What this task involves: In the commentary on a Nicholas Provenzo column, what two problems does the writer name with Provenzo's line of thought?

=== Excerpt provided ===

That's the upshot of this column by Nicholas Provenzo.
Like many, I am troubled by the implications of Alaska governor and Republican Vice Presidential candidate Sarah Palin's decision to knowingly give birth to a child disabled with Down syndrome. Given that Palin's decision is being celebrated in some quarters, it is crucial to reaffirm the morality of aborting a fetus diagnosed with Down syndrome (or by extension, any unborn fetus)—a freedom that anti-abortion advocates seek to deny.
A parent has a moral obligation to provide for his or her children until these children are equipped to provide for themselves. Because a person afflicted with Down syndrome is only capable of being marginally productive (if at all) and requires constant care and supervision, unless a parent enjoys the wealth to provide for the lifetime of assistance that their child will require, they are essentially stranding the cost of their child's life upon others.
What a horrendous attitude regarding life. I guess Provenzo would approve of sticking old people on the ice and letting them float out to sea to fend for themselves once they are only "marginally productive."
I welcome columns like this one because it is important for people to understand what "pro-choice" really means. These people aren't just talking about saving a mother's life or babies who will never be able to live outside the womb. They are talking about the preference to get rid of imperfect or unplanned people "for the good of society."
The problem with this line of thought is that (a) testing isn't perfect and (b) who gets to decide who is imperfect?
To the first question, there has been plenty written by others regarding the accuracy rates of some of these tests. There are such things as false positives and there's no way of knowing which aborted babies were false positives and which were not.

=== Input data ===

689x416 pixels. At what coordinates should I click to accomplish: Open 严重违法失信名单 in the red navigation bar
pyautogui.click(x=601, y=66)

===
=== Input data ===

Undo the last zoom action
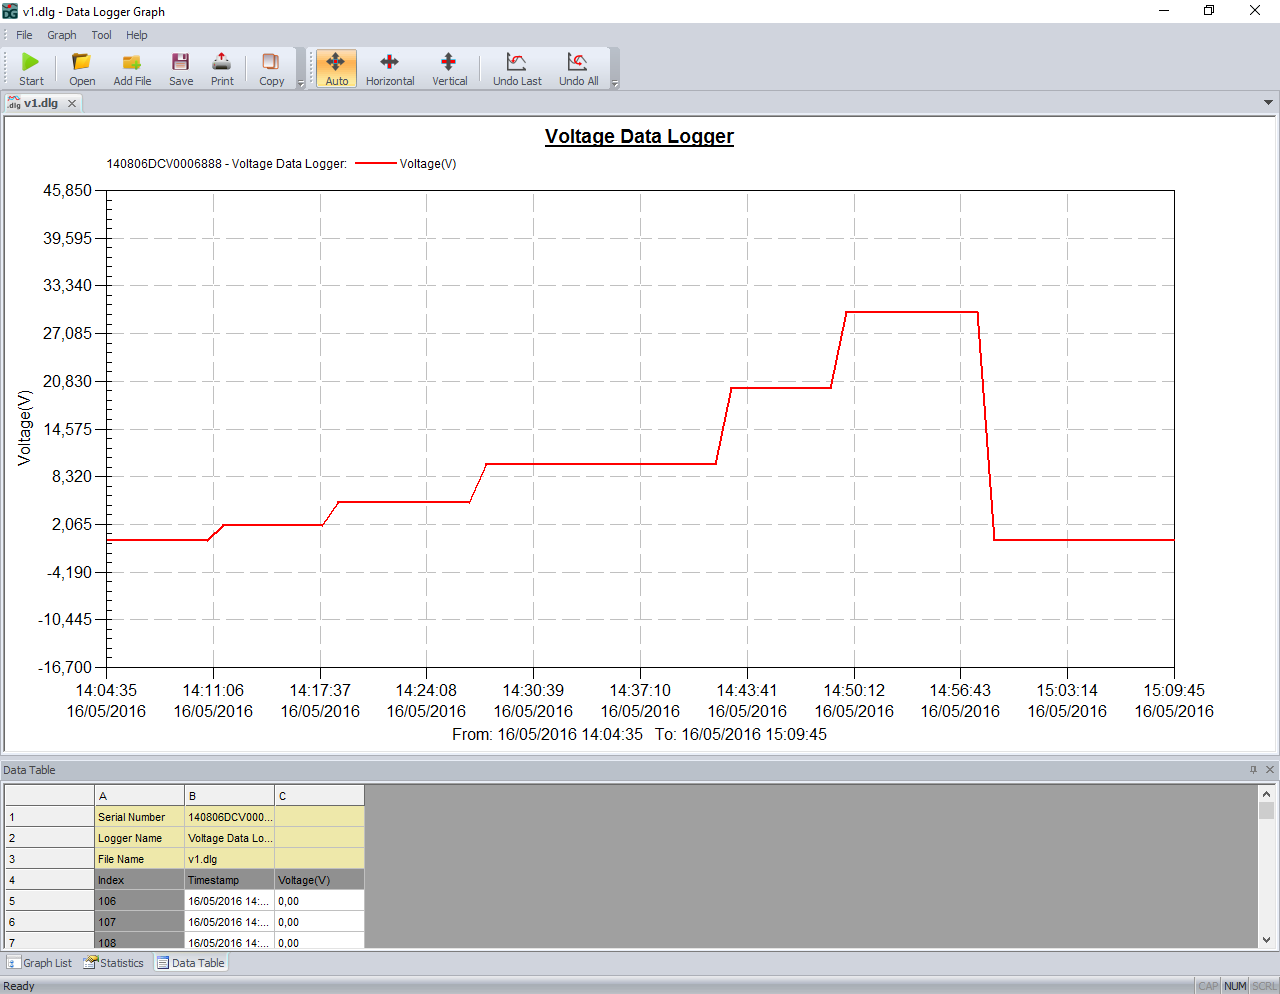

===

Output of the task: Testing isn't perfect, and there's the question of who gets to decide who is imperfect.